Start at the first line of the material. Repeat each line exactly through the one containing "info@bund-offenbacher-kuenstler.de (349, 960)", then stop.

======== Data to process

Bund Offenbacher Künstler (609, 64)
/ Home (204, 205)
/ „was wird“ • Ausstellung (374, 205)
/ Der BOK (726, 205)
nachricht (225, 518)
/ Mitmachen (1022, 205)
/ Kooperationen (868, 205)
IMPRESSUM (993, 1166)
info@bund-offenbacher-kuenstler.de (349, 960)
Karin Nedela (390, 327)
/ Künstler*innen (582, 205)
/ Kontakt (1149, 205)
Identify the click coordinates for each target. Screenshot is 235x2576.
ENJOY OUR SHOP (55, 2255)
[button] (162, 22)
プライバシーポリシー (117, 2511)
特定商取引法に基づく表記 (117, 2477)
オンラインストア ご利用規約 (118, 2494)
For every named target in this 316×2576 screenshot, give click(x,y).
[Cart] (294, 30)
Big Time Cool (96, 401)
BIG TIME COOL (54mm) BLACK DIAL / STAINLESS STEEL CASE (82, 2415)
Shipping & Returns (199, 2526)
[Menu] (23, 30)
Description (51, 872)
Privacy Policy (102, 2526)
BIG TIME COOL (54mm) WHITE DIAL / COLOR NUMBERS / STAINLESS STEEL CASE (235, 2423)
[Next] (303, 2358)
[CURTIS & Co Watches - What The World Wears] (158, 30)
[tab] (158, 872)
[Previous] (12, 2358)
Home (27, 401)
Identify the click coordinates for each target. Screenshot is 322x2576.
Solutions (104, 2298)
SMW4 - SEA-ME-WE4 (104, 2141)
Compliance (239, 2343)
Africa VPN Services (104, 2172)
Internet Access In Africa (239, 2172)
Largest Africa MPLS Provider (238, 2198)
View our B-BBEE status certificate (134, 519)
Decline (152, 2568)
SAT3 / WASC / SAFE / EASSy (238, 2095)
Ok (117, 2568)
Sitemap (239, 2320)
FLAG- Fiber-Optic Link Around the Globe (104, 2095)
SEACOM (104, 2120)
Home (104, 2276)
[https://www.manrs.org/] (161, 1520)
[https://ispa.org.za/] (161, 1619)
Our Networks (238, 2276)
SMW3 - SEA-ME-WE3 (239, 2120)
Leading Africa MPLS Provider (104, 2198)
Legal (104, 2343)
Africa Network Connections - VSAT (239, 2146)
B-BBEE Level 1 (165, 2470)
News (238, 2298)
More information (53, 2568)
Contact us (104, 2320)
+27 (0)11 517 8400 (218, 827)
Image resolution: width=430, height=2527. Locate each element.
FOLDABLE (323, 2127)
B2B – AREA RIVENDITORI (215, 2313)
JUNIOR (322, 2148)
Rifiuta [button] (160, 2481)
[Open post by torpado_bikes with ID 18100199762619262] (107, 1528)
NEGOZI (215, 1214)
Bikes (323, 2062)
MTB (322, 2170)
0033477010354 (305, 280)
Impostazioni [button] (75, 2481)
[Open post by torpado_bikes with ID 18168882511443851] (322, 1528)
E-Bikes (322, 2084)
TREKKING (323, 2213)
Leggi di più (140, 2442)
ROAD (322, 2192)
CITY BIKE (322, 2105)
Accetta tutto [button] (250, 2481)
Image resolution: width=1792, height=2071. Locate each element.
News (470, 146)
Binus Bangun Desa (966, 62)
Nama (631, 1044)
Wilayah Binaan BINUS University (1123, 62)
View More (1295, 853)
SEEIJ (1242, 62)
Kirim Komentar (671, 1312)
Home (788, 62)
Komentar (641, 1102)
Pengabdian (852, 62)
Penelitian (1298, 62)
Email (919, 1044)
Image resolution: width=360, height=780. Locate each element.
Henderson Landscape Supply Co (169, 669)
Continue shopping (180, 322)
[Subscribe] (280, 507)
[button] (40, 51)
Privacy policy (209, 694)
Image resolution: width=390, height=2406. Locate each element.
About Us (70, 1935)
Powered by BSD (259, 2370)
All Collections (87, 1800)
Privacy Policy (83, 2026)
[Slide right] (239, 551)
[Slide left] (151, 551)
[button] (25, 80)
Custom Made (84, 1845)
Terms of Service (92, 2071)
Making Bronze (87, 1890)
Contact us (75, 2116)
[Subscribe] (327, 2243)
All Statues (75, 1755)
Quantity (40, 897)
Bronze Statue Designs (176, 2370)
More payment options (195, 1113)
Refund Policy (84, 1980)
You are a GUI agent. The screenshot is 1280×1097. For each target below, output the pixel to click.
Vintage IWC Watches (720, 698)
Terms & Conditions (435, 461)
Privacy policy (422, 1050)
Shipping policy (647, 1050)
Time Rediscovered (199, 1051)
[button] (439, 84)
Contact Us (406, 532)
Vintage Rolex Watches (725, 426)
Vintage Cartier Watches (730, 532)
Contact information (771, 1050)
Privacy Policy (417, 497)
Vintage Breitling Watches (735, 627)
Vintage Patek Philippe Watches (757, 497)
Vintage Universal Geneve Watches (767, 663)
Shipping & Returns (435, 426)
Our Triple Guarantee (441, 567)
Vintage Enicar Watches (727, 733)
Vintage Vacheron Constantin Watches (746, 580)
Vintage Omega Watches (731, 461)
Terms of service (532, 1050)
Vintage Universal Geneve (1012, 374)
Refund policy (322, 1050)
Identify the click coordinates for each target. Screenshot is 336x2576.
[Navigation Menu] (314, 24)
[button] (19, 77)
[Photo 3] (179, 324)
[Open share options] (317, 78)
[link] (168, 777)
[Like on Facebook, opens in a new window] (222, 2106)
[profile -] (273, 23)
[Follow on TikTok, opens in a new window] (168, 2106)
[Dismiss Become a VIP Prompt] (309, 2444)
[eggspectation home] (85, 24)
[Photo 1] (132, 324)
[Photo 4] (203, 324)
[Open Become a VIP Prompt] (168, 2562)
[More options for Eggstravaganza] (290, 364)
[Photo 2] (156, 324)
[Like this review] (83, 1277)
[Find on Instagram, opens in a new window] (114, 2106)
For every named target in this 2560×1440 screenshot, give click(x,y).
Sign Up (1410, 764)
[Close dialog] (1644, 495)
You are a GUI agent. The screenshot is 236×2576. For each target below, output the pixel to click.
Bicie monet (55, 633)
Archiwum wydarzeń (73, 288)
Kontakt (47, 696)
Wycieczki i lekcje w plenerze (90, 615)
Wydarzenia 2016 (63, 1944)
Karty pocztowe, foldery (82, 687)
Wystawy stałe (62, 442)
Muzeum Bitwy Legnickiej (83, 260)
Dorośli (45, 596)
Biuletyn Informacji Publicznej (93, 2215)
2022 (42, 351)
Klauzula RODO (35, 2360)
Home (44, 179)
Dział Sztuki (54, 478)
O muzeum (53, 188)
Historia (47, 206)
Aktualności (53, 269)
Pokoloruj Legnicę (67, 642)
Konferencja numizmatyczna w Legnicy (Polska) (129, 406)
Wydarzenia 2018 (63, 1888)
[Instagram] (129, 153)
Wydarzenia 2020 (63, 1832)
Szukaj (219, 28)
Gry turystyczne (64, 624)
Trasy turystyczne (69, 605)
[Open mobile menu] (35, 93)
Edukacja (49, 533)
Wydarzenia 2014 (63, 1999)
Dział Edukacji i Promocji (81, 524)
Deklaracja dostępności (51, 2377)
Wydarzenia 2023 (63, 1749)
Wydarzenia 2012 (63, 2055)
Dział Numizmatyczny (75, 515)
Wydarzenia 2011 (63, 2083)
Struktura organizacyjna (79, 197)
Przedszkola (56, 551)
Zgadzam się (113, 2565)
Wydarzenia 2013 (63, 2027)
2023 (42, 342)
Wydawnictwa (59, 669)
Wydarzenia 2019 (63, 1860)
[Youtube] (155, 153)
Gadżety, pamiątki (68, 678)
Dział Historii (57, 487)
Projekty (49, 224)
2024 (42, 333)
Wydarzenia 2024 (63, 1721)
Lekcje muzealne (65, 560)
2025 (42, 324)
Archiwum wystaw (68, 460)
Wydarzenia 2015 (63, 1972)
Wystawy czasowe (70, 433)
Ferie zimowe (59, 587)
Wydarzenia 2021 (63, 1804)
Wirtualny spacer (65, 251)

================

> Written response
Bund Offenbacher Künstler (609, 64)
/ Home (204, 205)
/ „was wird“ • Ausstellung (374, 205)
/ Der BOK (726, 205)
nachricht (225, 518)
/ Mitmachen (1022, 205)
/ Kooperationen (868, 205)
IMPRESSUM (993, 1166)
info@bund-offenbacher-kuenstler.de (349, 960)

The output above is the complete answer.